**TRY IT**
Your task is to transcribe exactly, and only, the lines running from the one with "The image size is (666, 454)." to the end of the listing below, inclusive, with every picture left out.

----

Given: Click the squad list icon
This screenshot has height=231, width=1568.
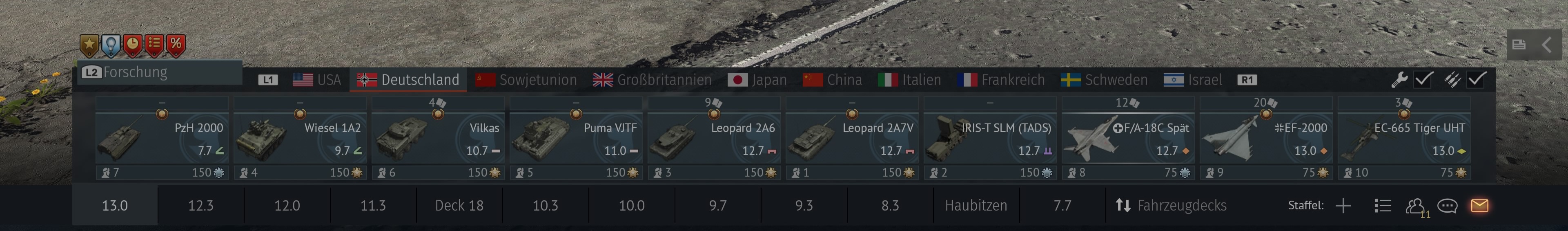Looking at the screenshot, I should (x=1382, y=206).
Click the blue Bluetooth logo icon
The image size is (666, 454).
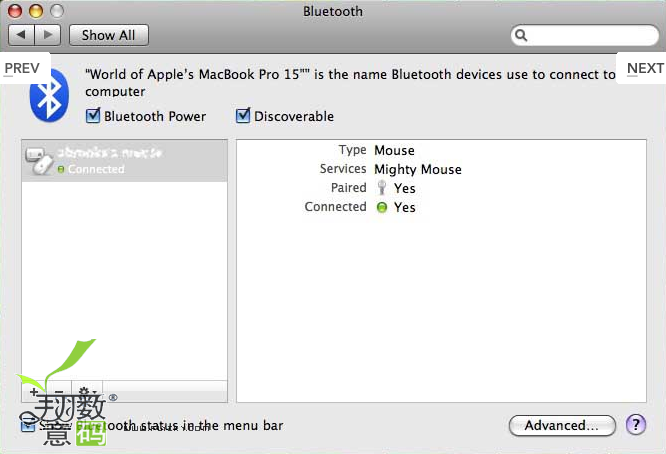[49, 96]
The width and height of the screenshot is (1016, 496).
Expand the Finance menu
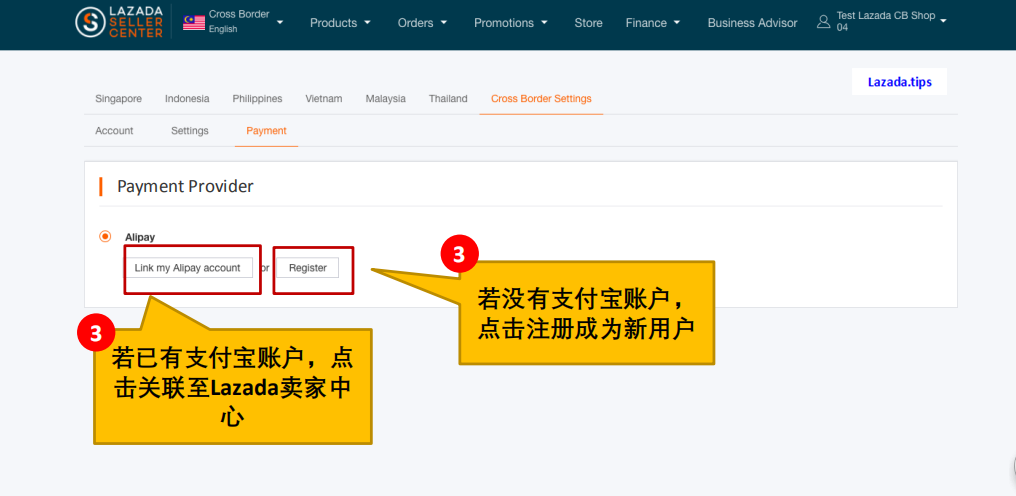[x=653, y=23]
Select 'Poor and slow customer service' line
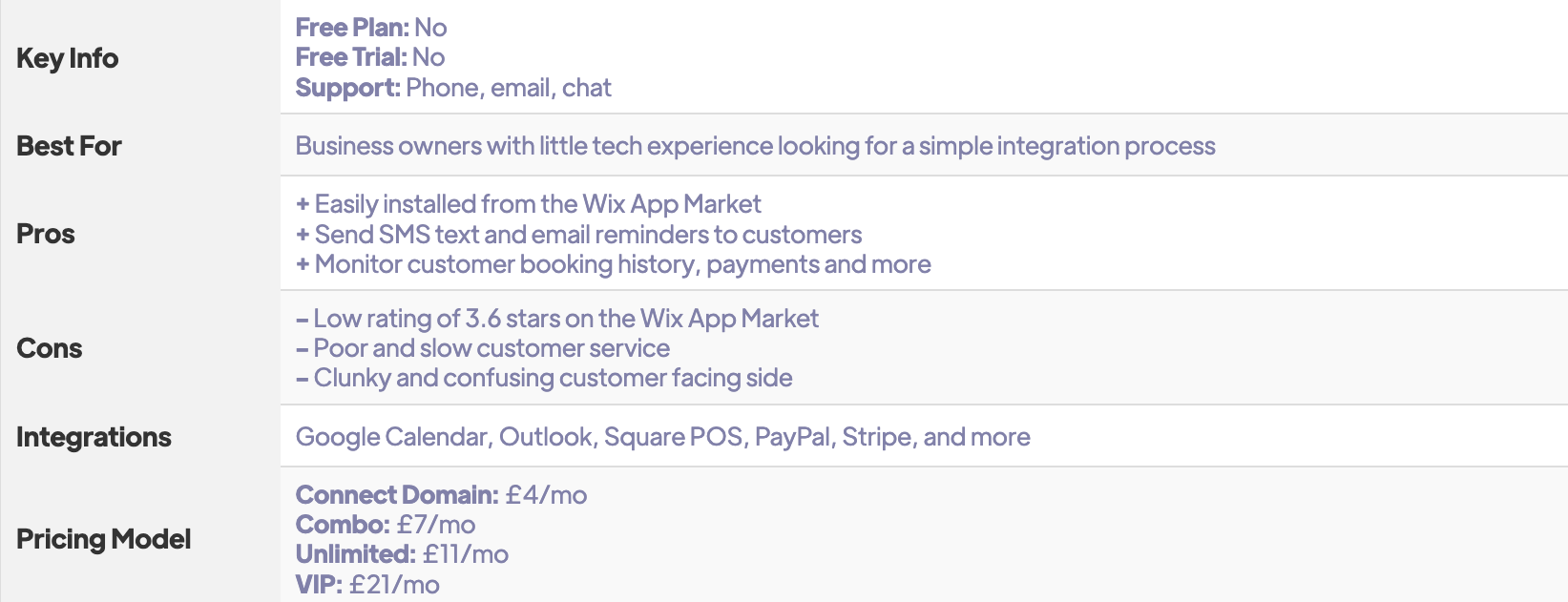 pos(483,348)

----

**SOLVED EXERCISE**
The image size is (666, 454).
[49, 96]
The width and height of the screenshot is (1016, 496).
Expand the Finance menu
[x=653, y=23]
Select 'Poor and slow customer service' line
 pos(483,348)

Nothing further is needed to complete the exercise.